* [What to work on] Copy out each line of the material in which the word "screenshot" can be found.

* [Listed records]
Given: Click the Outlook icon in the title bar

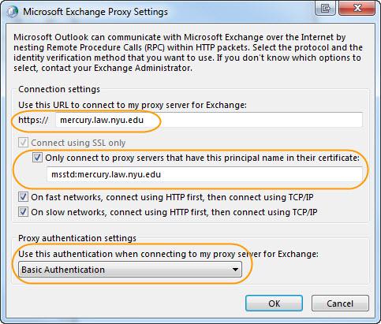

* * *

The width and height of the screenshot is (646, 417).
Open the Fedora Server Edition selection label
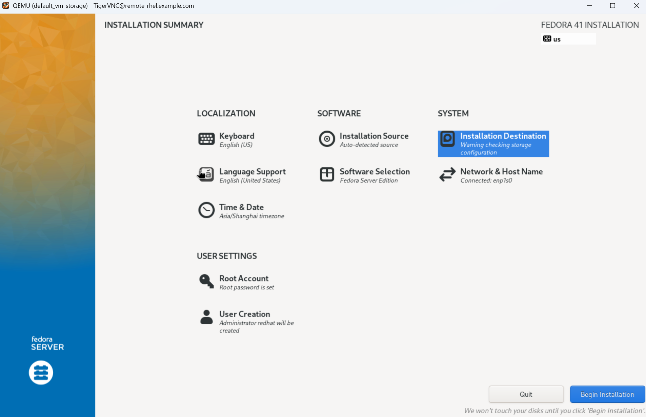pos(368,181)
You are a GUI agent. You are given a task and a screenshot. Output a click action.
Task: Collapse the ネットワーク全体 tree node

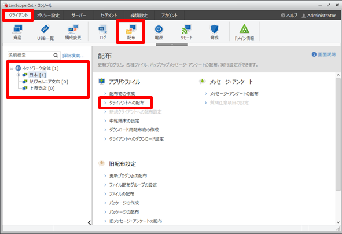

* [Answer to this problem]
The width and height of the screenshot is (646, 417).
You are a GUI agent. You are given a task and a screenshot. Output a click action.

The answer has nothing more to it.